We review the progress of real-time holographic 3D displays. Firstly, the basic principle and development history of holography are outlined. Next, the fast calculation methods of computer generated holograms (CGHs) and wavefront coding methods for current spatial light modulators are introduced in detail. Then, the contribution of deep learning to real-time holographic 3D displays is discussed, and some typical holographic display systems are introduced. Finally, the future development of real-time holographic 3D displays is prospected. The fast calculation methods can be classified into algorithm optimization and hardware acceleration. The algorithm optimization mainly simplifies the calculation complexity and reduces the redundant computation of traditional calculation methods, including point-based method, polygon-based method, and layer-based method. Hardware acceleration mainly speeds up the CGH calculation by designing fast calculation algorithms adapted to the hardware platform and optimizing hardware system architectures. The wavefront coding methods for current spatial light modulators can be mainly classified into iterative methods and non-iterative methods. Iterative methods solve the desired phase-only hologram by iterative calculation between the image plane and the hologram plane or pixels in the hologram plane, which are time-consuming. Non-iterative methods convert the diffracted complex wavefront to an intensity-constant distribution analytically. Compared with iterative methods, non-iterative methods are more efficient and suitable for real-time holographic 3D displays. In recent years, deep learning is also introduced into the computer-generated holography field. Deep learning completes the CGH calculation and wavefront coding through the trained neural network, which shows great potential for realizing real-time holographic 3D displays. Furthermore, with the development of algorithms, devices, and systems, the holographic display system is gradually developing towards large size, large field of view, and real-time color display.

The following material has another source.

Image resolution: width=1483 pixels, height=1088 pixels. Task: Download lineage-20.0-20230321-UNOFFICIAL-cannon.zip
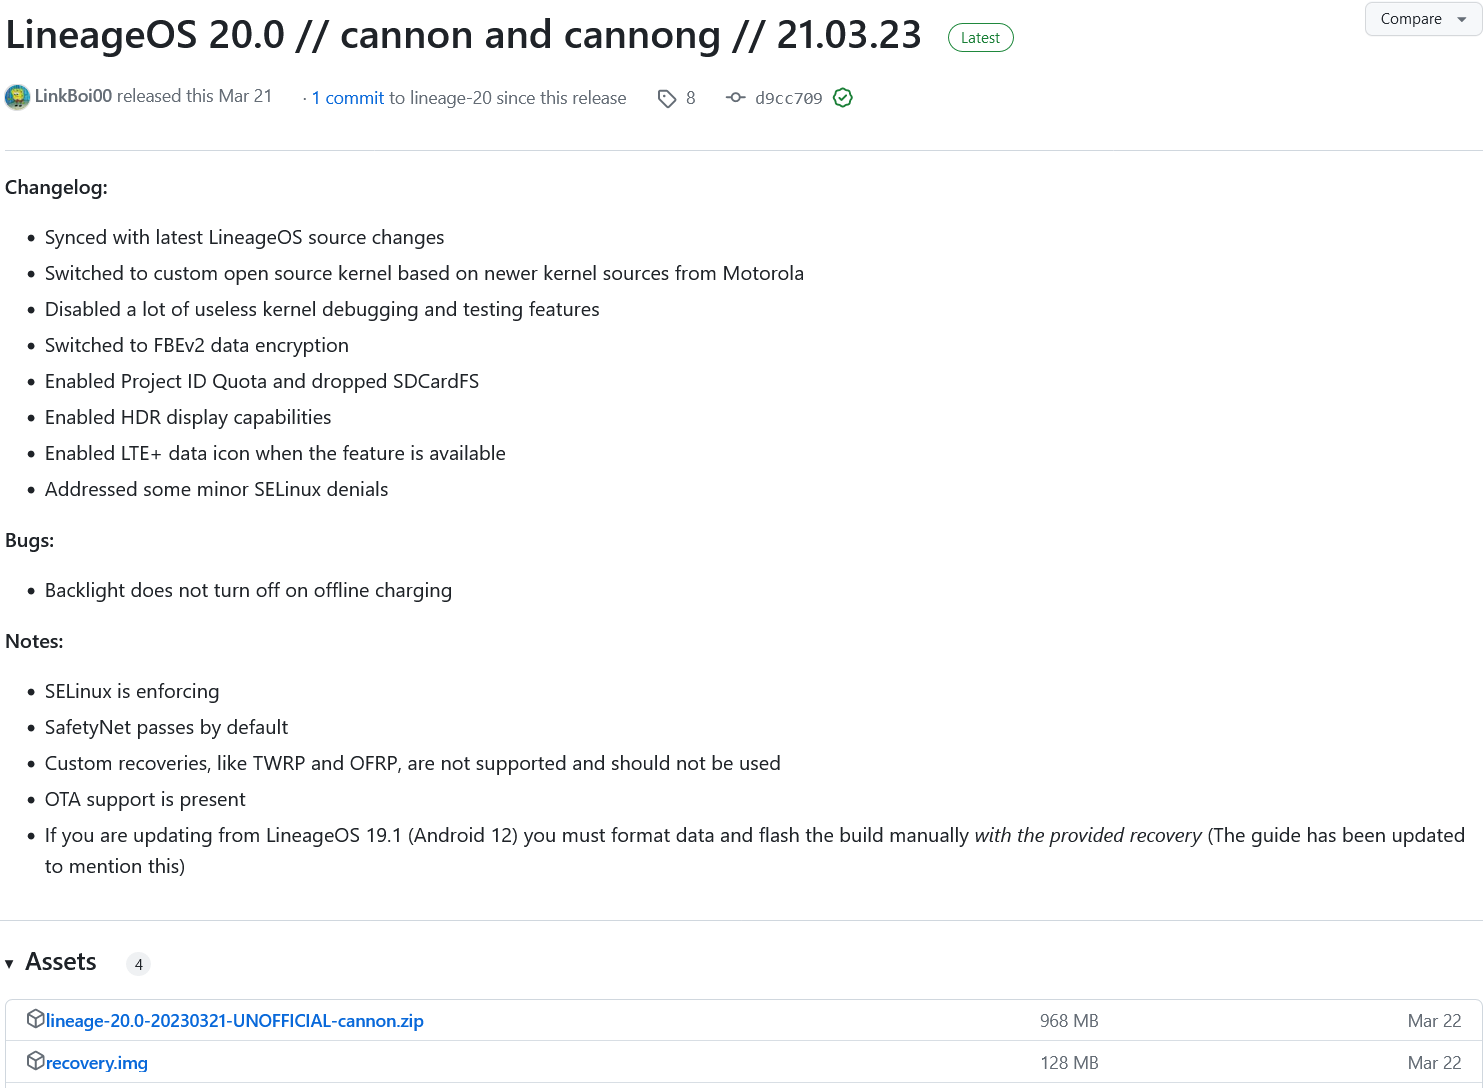point(235,1021)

Real-time holographic 3D display is the ultimate goal of the holographic 3D display. Although there is still a long way to go, it is believed that there is great potential for the further development of real-time holographic 3D displays in both software (algorithms) and hardware (devices and systems). It is expected that holographic 3D displays will eventually achieve real-time display and come gradually into the market and daily life, thus bringing revolutionary changes to our future life.